Take that perennial Christmas chestnut you watch time and time again. Sprinkle in elements of “Dead Poets Society.” Then let someone like the late filmmaker Hal Ashby, who graced us with “Harold and Maude,” baste it and bake it.
That somewhat conveys what you have with Alexander Payne’s holiday-themed treat, a droll but fragile character study about three loners stuck together in 1970 at a snowy New England prep school during what’s allegedly the “most wonderful time of the year.”
Payne has always specialized in giving us multi-dimensional, quirky individuals, characters you sometimes like and sometimes simply can’t stand. In essence, they’re flawed and act an awful lot like you and me.

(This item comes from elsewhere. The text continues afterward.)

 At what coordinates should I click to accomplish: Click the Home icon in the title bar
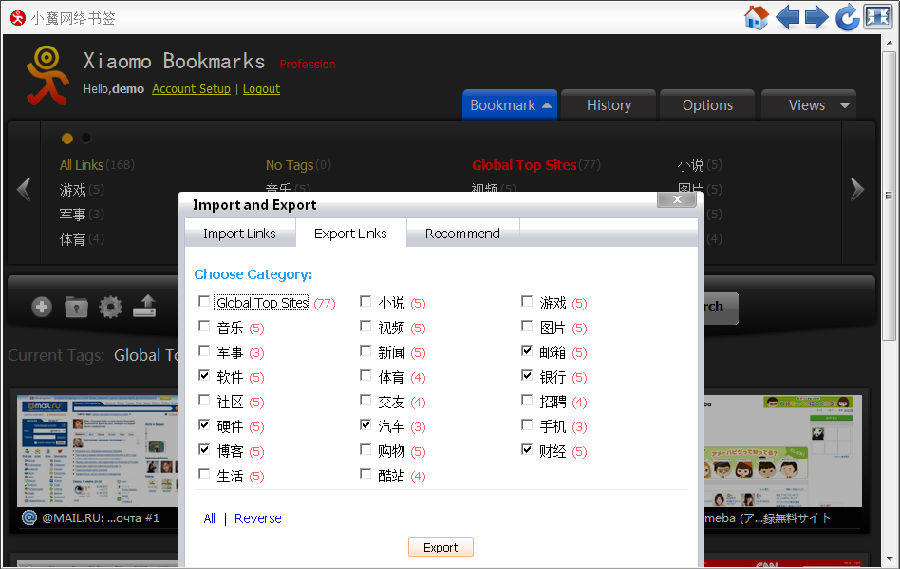click(x=756, y=17)
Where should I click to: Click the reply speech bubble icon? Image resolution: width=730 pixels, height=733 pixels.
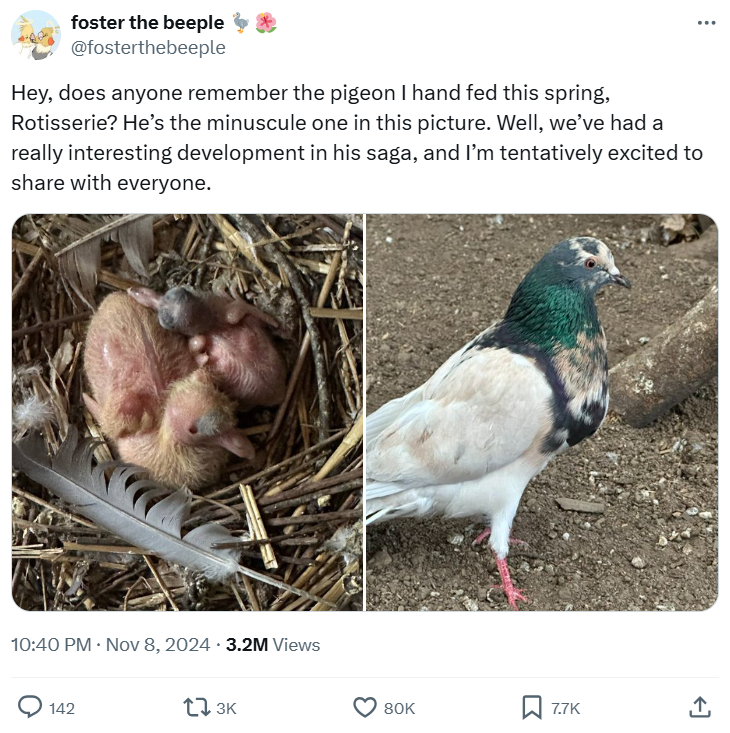click(x=31, y=707)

That’s true of the trio that screenwriter David Hemingson crafts with such genuine and delicate care. They include a crabby professor (Paul Giamatti, who had his breakthrough role in Payne’s “Sideways) whose pontifical retorts are often anchored to arcane historical references that no one can understand; a grieving Black chef (Da’Vine Joy Randolph, channeling every genuine emotion the script calls for) spending her first Christmas without her son, killed in Vietnam; and a brainy but volatile teen (Dominic Sessa, a welcome newcomer) who got pawned off by his mom and her new and wealthy husband.
They are very different people with a common ailment: each is nursing deep-seated pain.
It’s one of Payne’s best funny-sad films, and it’s steeped in a nostalgic fondness for early ‘70s filmmaking — evident in the throwback credits and in the film’s faded color palette and unrushed pacing. That does mean it takes its meandering time to get to the “meat” of the story — if you can call it that — but patience proves out as “Holdovers” fleshes out its leads and reveals their secrets and the intense feelings inside each of them.
For that reason and others (including the soundtrack), “The Holdovers” is way tastier than your average holiday movie leftovers. Payne brings to the vast tableau of Christmas films a departure — a movie about three lonely people having a dickens of a time connecting and dealing with their feelings until they get thrown together to find comfort and joy from each other. And isn’t that exactly what the holidays are supposed to do? Details: 3½ stars out of 4; in theaters Nov. 3.